[[ DATA SHOWN, beginning ]]

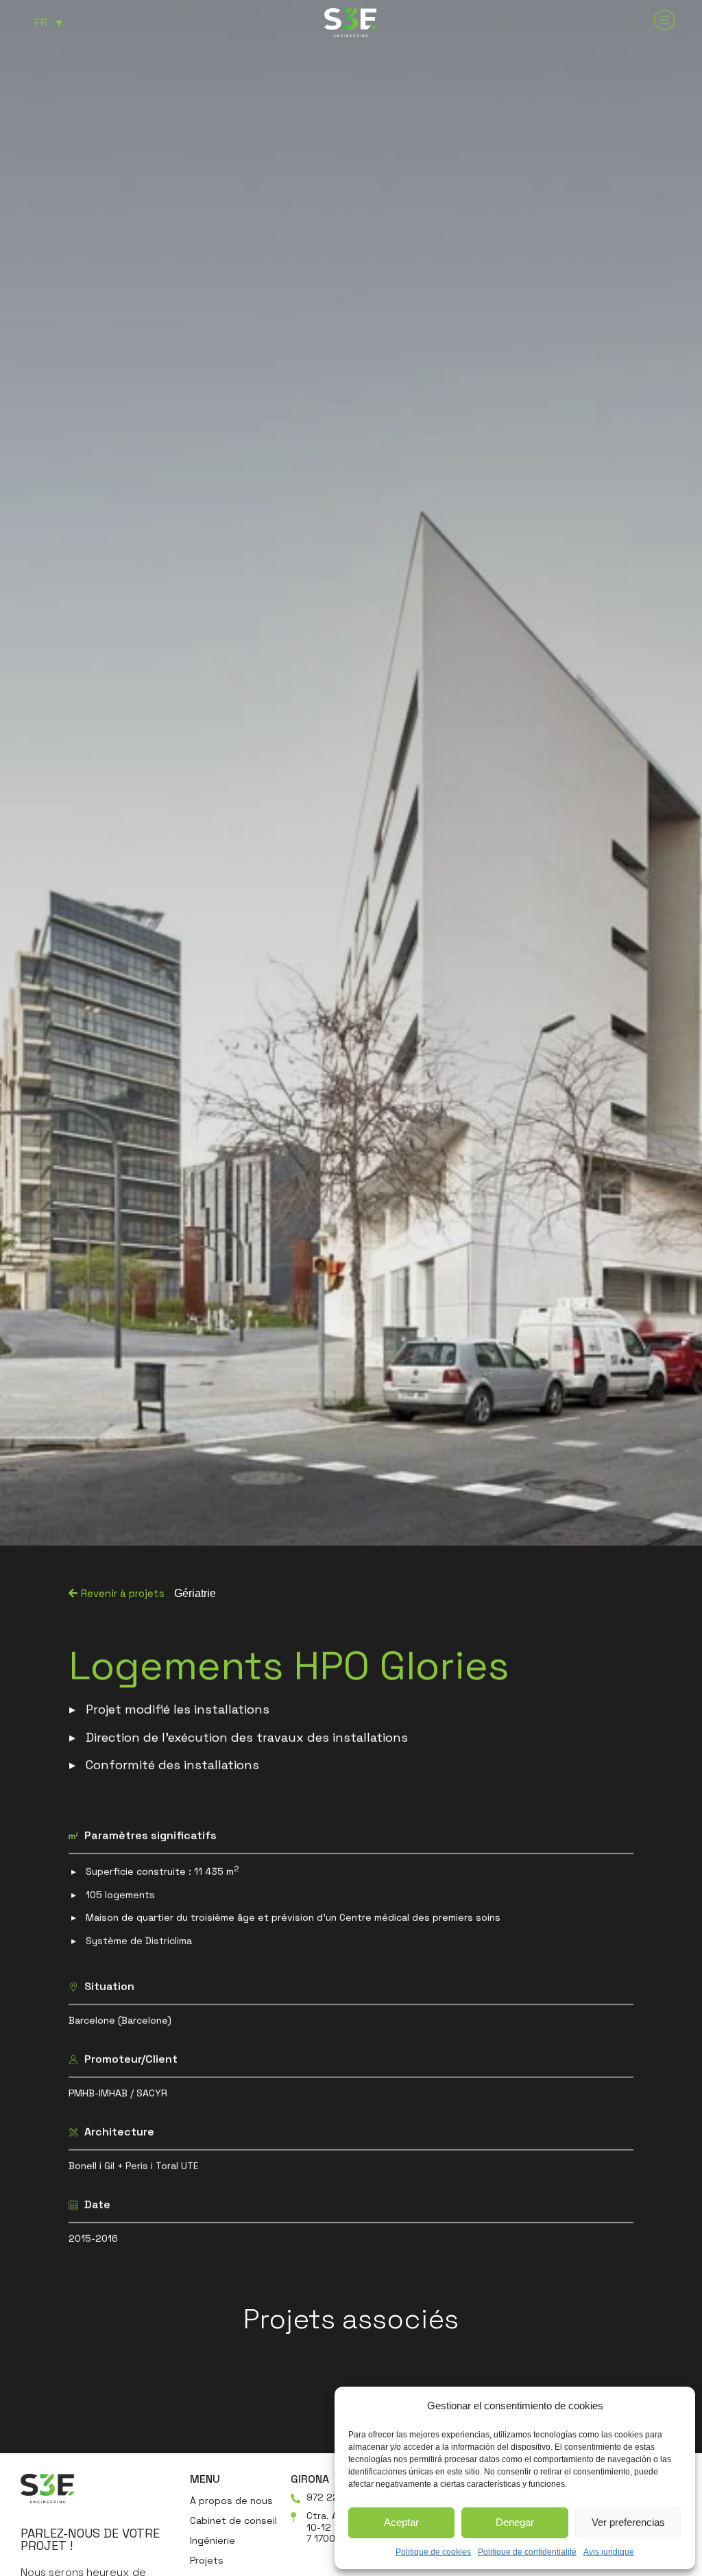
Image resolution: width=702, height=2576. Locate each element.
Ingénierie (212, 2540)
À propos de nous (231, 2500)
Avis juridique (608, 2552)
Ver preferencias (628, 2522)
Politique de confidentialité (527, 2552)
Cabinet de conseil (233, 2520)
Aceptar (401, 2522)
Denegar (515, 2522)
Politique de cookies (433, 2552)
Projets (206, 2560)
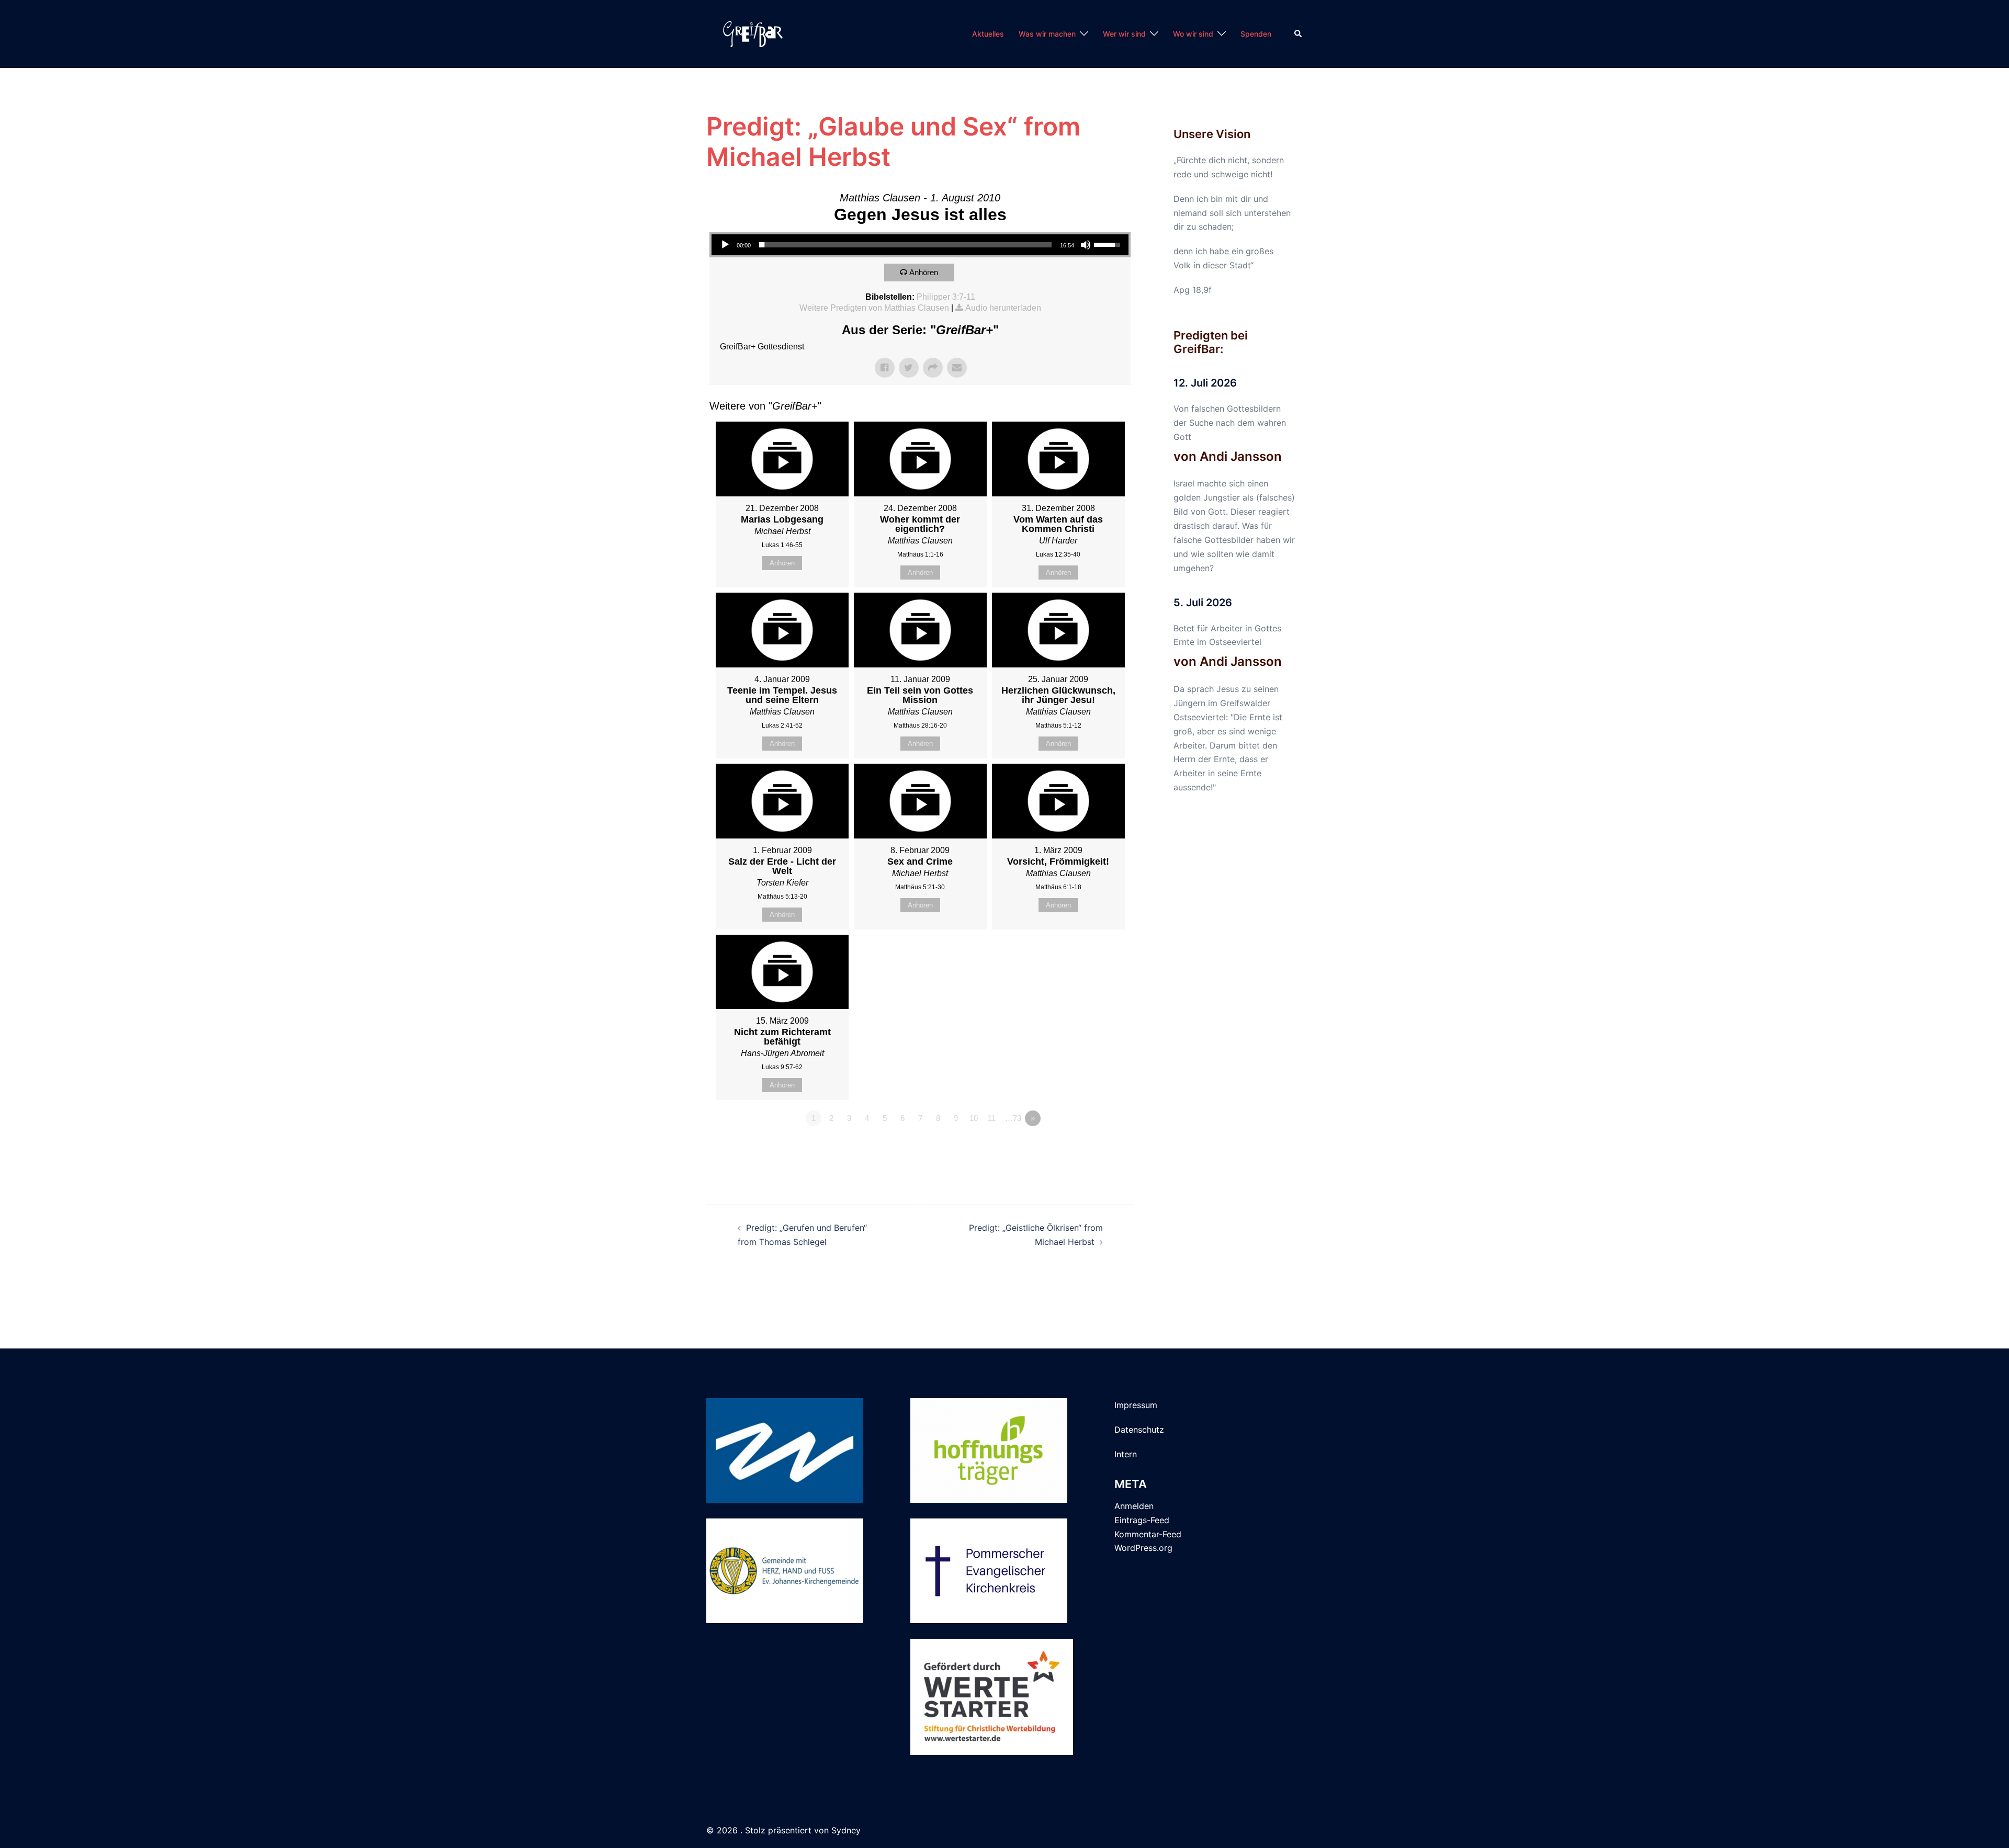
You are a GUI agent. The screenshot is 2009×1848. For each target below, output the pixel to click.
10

[[ DATA SHOWN, end ]]

■ EXERCISE GOAL ■
Return all the data exactly, pictures omitted.

■ REPLY ■
Image resolution: width=702, height=2576. Locate each element.
Ingénierie (212, 2540)
À propos de nous (231, 2500)
Avis juridique (608, 2552)
Ver preferencias (628, 2522)
Politique de confidentialité (527, 2552)
Cabinet de conseil (233, 2520)
Aceptar (401, 2522)
Denegar (515, 2522)
Politique de cookies (433, 2552)
Projets (206, 2560)
You are a GUI agent. The screenshot is 2009×1848. For each target below, output the pixel to click.
10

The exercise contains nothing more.